Feature Platform Container image caching using volume snapshots decreases the time to instantiate a worker node compared with loading the container image directly from S3 or an NFS server.
  • Every worker node requires a storage volume to act as the container root volume. The container image is loaded directly from the OpCenter or from a cache maintained on an NFS server or in AWS S3.
  • If the container image is large (multiple GB), the time to load the image into the root volume becomes a significant fraction of the time to instantiate a worker node.
  • To overcome this, the 3.1 release allows a user to snapshot the container root volume using AWS's EBS snapshot service. When a new worker node starts with the same image, the volume snapshot is used to instantiate a new container image volume. This process is highly optimized so the time to start a new worker node is not impacted by the size of the container image.
Feature Platform Instance cost as a trigger for job migration avoids situations where jobs migrate to high cost instances and remain there until the jobs complete.
  • Overutilization of resources (for example, CPU or memory) can trigger job migration to a virtual machine with more resources. When selecting a new instance, cost is not considered so it is possible for a job to migrate to a high cost virtual machine and remain there until the job completes.
  • This feature allows the user to specify a price floor so that if a job migrates to a virtual machine with an hourly rate higher than the price floor, the OpCenter will look for a less costly virtual machine (that still meets the resource requirements).
Feature Platform Per availability zone quarantining of instance types improves global spot instance availability by restricting quarantining of spot instance types to the availability zones where those spot instances are reclaimed.
  • If the cloud service provider reclaims a spot instance, it can mean that instance type is at an increased risk of reclamation.
  • To avoid multiple job migrations because of spot instance reclaims, previous releases quarantine an instance type after a reclaim event.
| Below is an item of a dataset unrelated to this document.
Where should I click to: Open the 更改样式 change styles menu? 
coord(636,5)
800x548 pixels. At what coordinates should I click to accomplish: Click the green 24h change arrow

However, spot instance reclaims do not occur uniformly across availability zones, so a global quarantine policy sometimes limits the availability of an instance type.
  • In the 3.1 release, the quarantine policy is limited to the availability zone in which the reclaim event occurs.
Feature UX Improved Cost Summary page, available to admin users of the web interface, clarifies how cloud costs are generated and savings calculated.
Feature Platform Refactoring of OpCenter software, especially with regard to data structures and data retrieval, improves performance and reduces memory usage in the OpCenter.

To implement the new data structures, users upgrading to the 3.1 release from an earlier release must follow the prescribed upgrade procedure. Alternatively, users can start a new OpCenter, already running the 3.1 release, from the AWS Marketplace.
Feature Platform OpCenter manages up to twenty million jobs as a result of software refactoring. Note that the total number of jobs includes running jobs, completed jobs, stopped jobs, initializing jobs, failed jobs, and so on.